__Task directions__: Report each line of the data that includes the word "section".

%%

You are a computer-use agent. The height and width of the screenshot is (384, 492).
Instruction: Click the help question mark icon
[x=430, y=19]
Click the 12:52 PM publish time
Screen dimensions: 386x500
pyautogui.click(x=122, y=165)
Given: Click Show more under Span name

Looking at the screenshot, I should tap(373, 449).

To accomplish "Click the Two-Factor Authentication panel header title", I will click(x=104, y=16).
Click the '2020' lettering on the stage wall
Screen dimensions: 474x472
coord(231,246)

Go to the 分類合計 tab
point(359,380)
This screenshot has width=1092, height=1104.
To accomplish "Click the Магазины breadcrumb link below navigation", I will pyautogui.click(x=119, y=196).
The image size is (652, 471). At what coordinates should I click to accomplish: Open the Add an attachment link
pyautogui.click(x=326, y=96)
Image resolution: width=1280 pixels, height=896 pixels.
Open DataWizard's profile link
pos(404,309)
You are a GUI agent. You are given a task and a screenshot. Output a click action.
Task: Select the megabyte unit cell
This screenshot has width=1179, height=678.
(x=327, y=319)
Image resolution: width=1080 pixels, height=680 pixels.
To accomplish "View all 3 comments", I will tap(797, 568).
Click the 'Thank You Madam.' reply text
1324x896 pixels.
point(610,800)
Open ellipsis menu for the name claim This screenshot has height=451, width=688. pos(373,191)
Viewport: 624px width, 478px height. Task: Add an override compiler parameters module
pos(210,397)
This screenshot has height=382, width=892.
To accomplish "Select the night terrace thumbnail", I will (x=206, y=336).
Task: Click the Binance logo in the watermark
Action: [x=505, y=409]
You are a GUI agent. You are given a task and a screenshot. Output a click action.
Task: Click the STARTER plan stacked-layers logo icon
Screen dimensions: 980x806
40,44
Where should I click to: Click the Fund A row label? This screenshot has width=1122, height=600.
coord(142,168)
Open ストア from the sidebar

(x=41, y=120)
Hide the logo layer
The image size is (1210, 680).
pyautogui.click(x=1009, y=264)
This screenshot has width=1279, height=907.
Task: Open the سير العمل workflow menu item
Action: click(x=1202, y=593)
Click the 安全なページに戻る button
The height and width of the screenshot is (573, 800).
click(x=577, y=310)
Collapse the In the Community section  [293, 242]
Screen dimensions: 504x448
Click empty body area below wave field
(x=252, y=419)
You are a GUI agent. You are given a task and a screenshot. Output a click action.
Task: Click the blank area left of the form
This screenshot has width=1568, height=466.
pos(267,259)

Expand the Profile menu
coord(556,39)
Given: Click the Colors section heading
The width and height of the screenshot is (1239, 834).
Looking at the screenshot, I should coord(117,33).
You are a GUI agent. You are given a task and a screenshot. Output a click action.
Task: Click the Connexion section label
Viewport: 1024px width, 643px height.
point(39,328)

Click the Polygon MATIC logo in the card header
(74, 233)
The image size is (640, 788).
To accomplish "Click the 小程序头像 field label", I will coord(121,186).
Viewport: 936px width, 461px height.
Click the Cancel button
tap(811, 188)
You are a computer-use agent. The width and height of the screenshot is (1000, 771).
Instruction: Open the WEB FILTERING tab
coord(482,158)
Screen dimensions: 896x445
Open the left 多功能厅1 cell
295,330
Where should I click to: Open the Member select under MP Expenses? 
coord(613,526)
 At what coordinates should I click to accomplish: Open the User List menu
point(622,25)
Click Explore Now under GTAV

%%

__Answer to the problem__:
Collapse the In the Community section  [293, 242]
Given: Click the Colors section heading
Task: Click the Connexion section label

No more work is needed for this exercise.